| WORK TASK |
Omit all images, then repeat exactly the lines below from the one containing "Where should I click to: Select" through the one containing "Task: Jump to the first page button", both ends included.

(EXTRACTED INFORMATION Opens)

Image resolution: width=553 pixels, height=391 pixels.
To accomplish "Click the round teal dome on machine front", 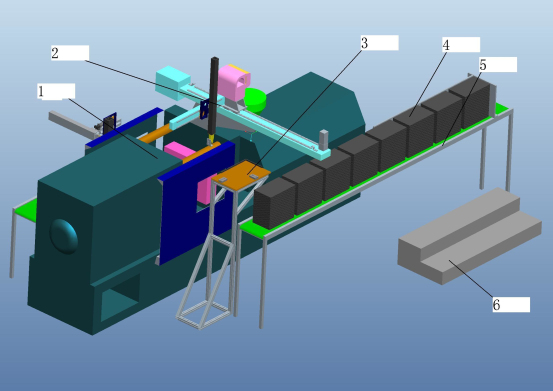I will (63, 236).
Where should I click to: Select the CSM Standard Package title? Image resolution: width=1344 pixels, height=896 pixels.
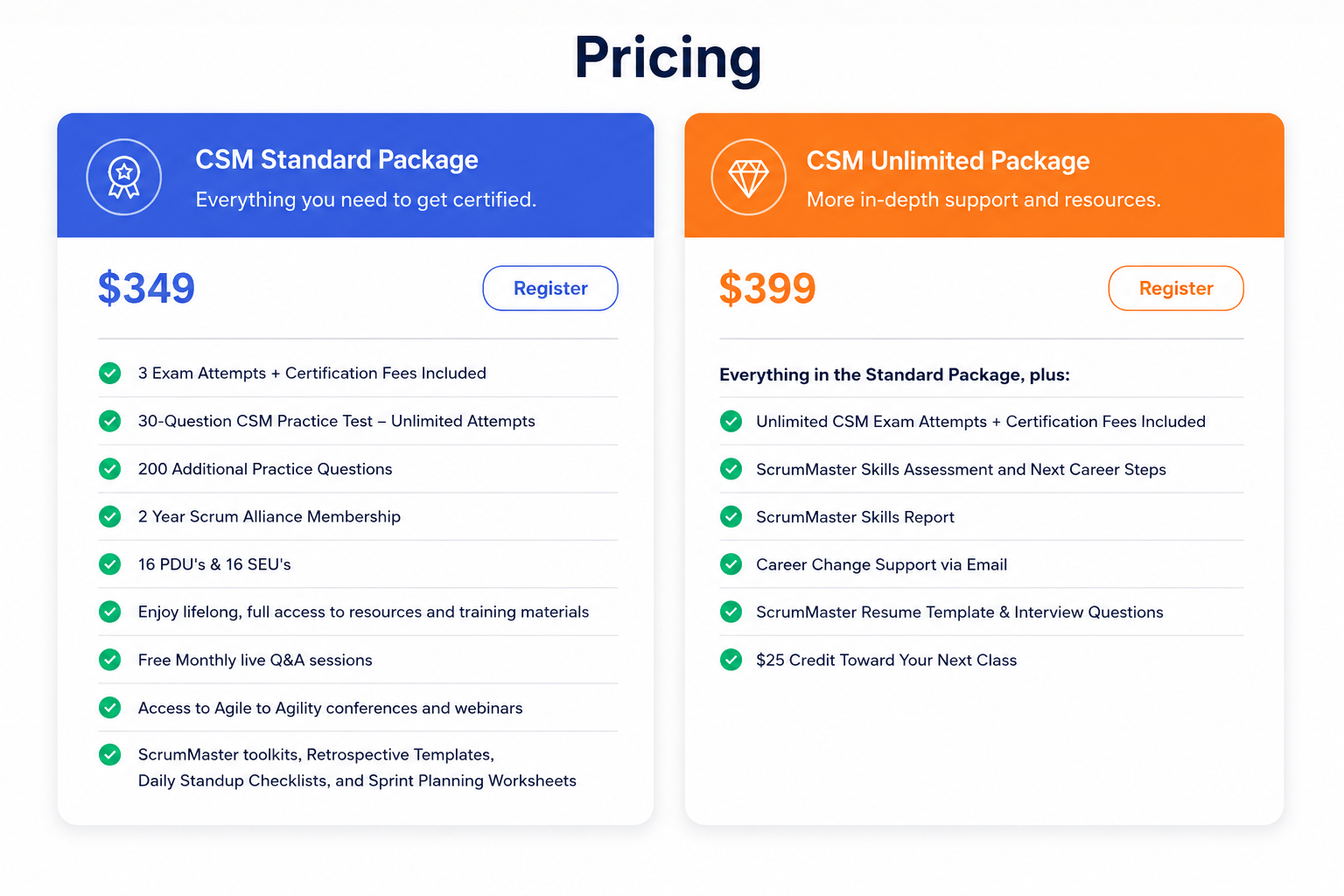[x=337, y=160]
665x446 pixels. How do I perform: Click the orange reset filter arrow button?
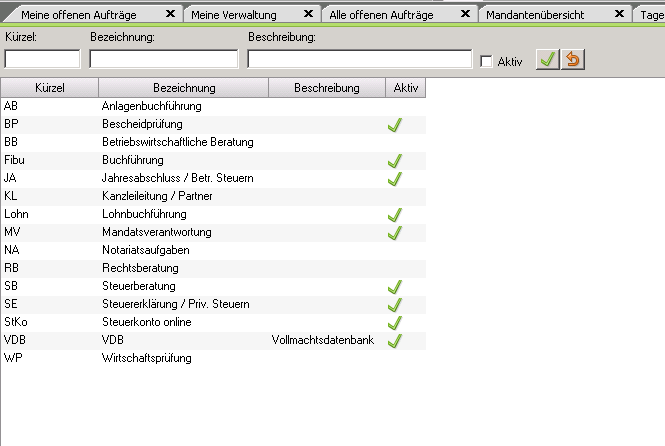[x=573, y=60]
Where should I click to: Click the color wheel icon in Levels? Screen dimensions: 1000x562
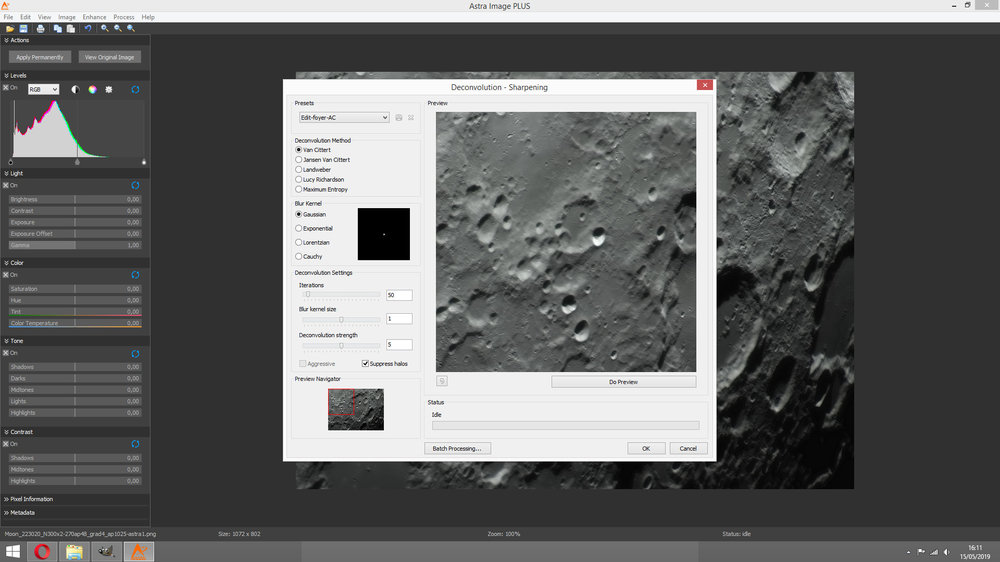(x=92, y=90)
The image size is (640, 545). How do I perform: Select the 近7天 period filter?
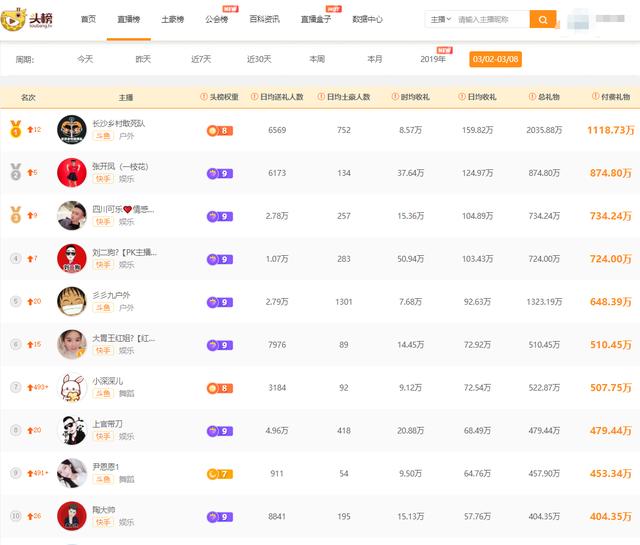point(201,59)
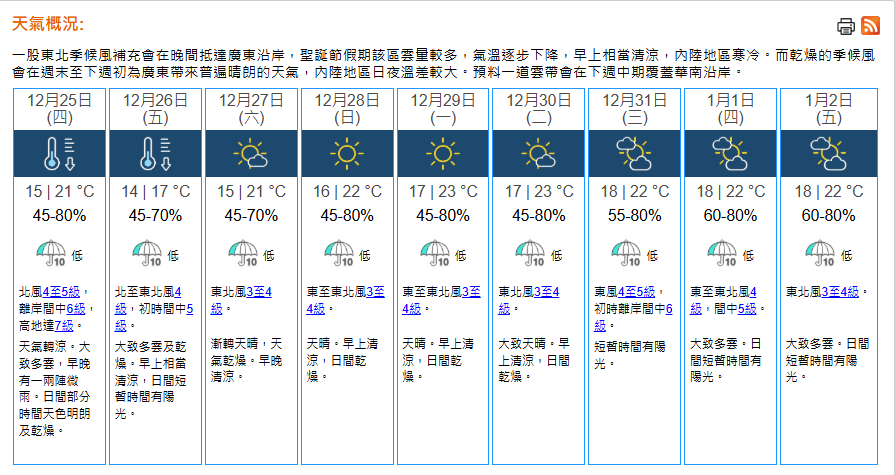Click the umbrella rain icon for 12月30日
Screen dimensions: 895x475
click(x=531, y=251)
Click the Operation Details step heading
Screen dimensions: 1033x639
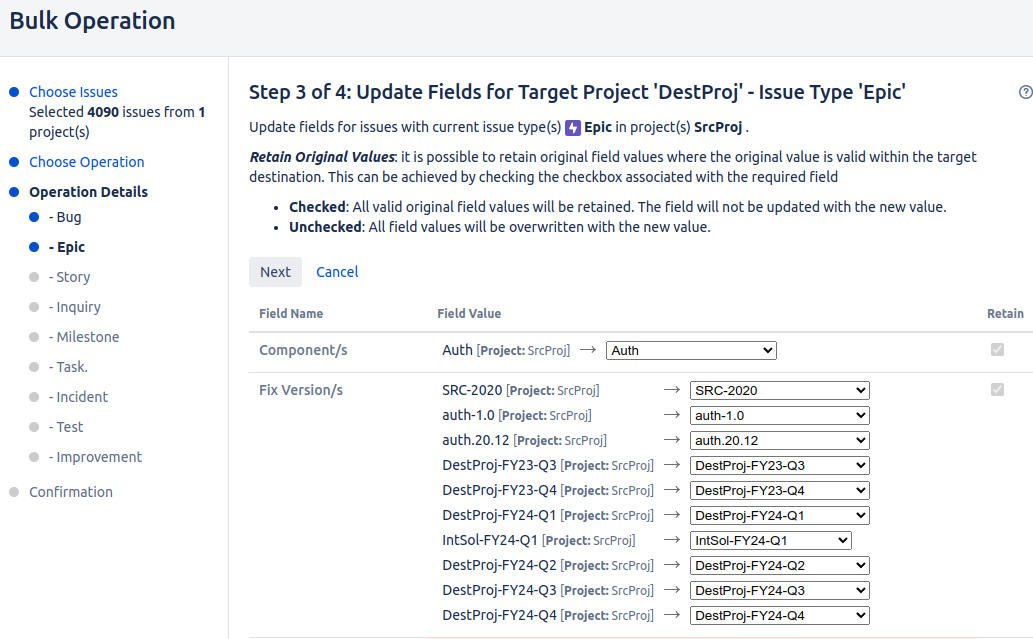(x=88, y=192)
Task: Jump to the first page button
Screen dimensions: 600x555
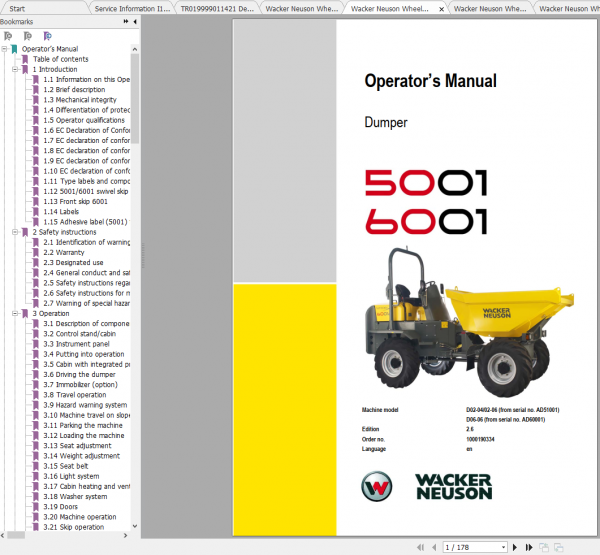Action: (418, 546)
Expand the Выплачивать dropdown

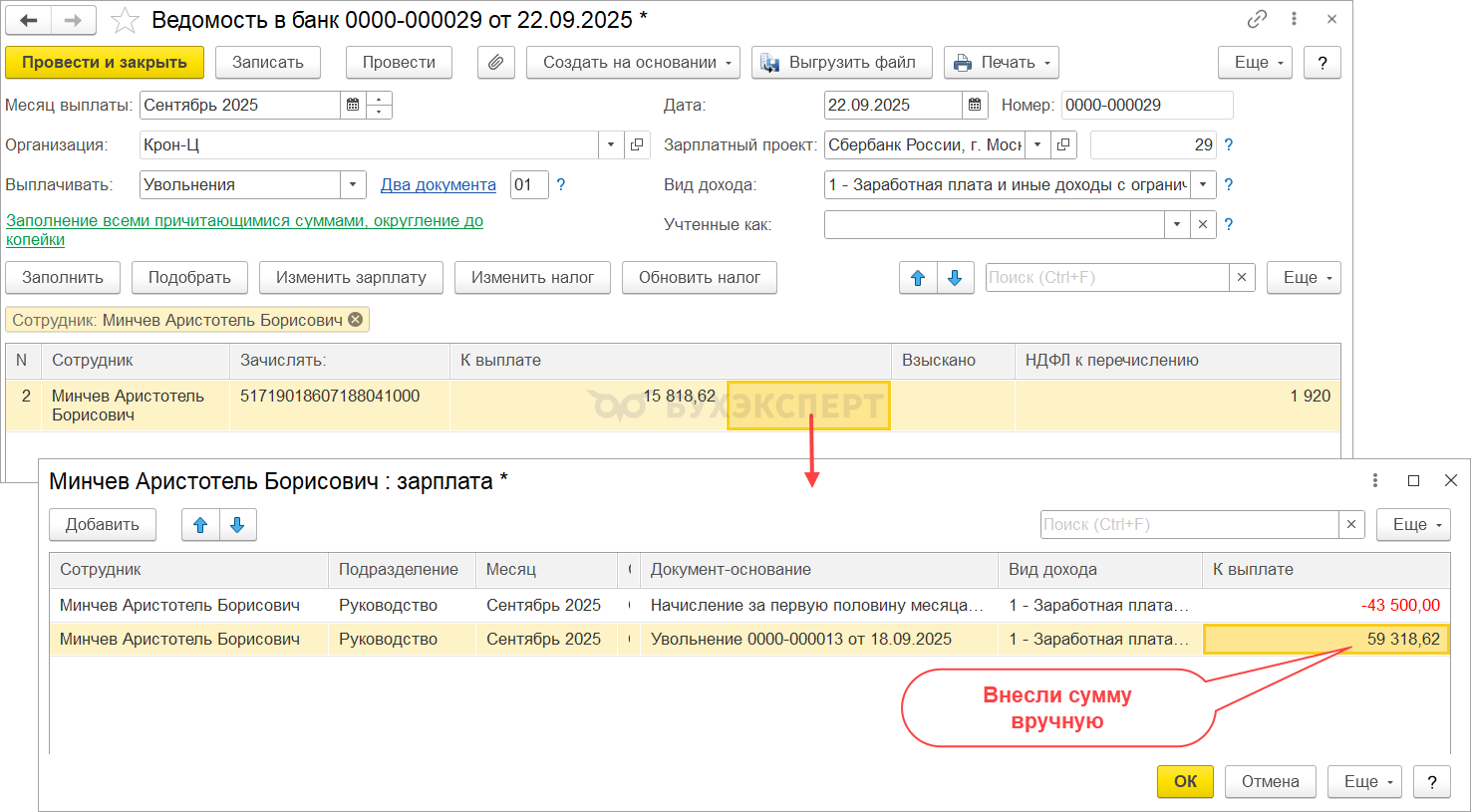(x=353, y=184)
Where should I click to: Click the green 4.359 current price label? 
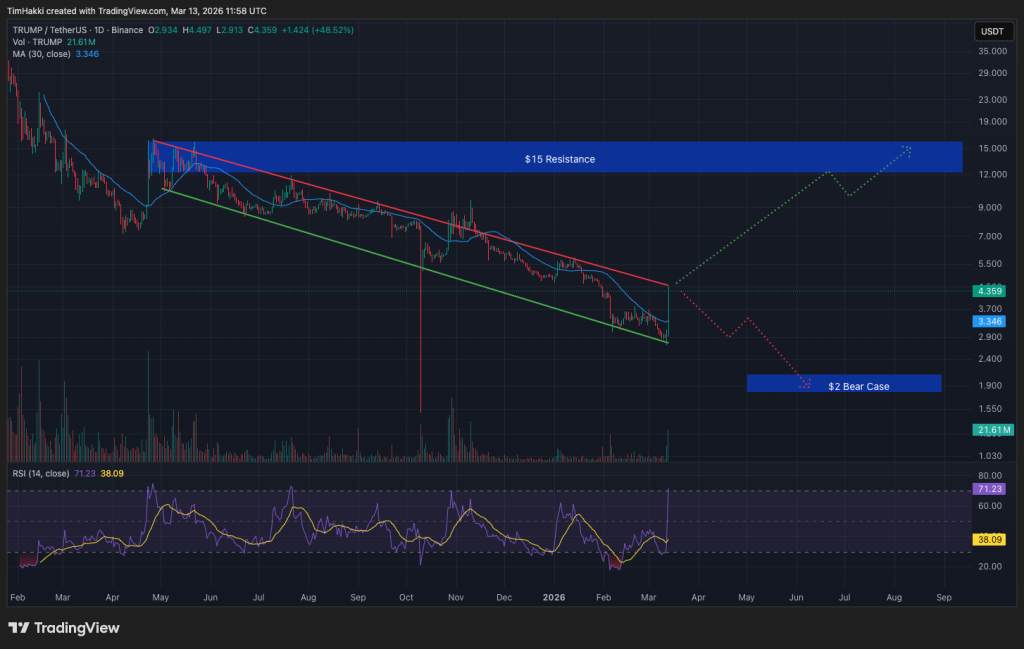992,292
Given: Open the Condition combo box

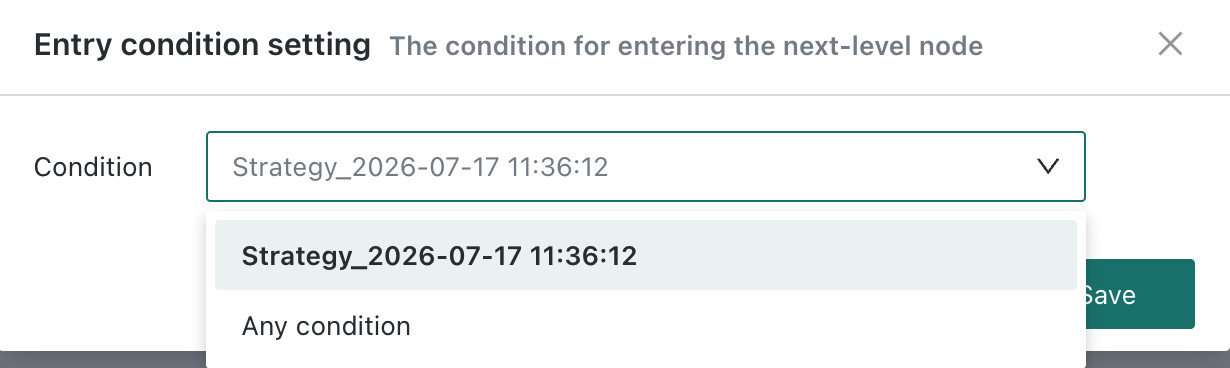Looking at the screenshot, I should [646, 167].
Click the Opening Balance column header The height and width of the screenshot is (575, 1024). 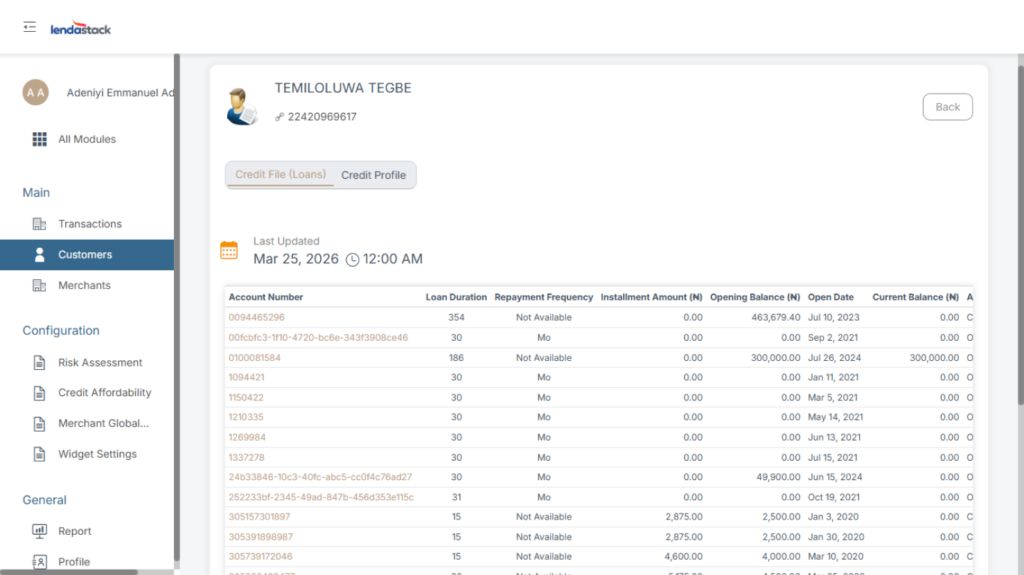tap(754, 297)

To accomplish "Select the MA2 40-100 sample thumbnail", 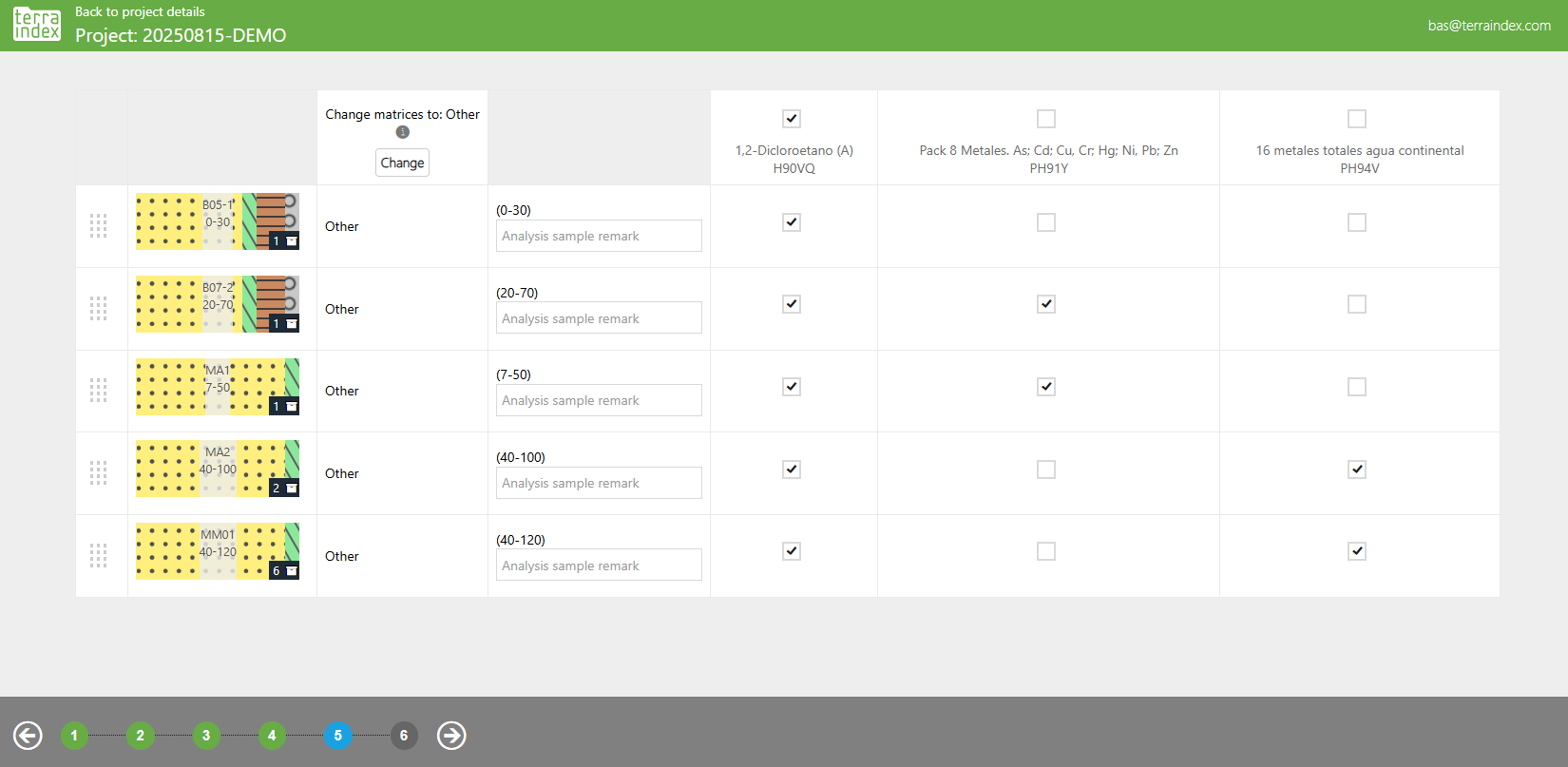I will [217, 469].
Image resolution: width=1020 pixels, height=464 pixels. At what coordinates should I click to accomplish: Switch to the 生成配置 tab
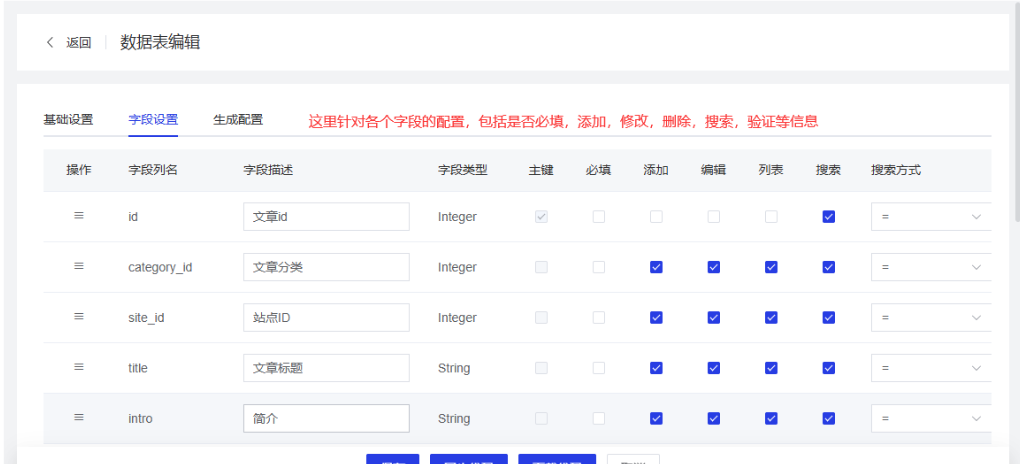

(EXTRACTED INFORMATION Closes)

| ANSWER FOR THE TASK |
Where should I click to: Select the CSM Standard Package title? Image resolution: width=1344 pixels, height=896 pixels.
[x=337, y=160]
665x446 pixels. How do I perform: Click the orange reset filter arrow button?
[x=573, y=60]
Where should I click to: Click the color wheel icon in Levels? Screen dimensions: 1000x562
(x=92, y=90)
The image size is (640, 545). How do I perform: Select the 近7天 period filter?
point(201,59)
Click the umbrella rain icon for 12月30日
Screen dimensions: 895x475
click(x=531, y=251)
Click the Operation Details step heading
Screen dimensions: 1033x639
(x=88, y=192)
Task: Jump to the first page button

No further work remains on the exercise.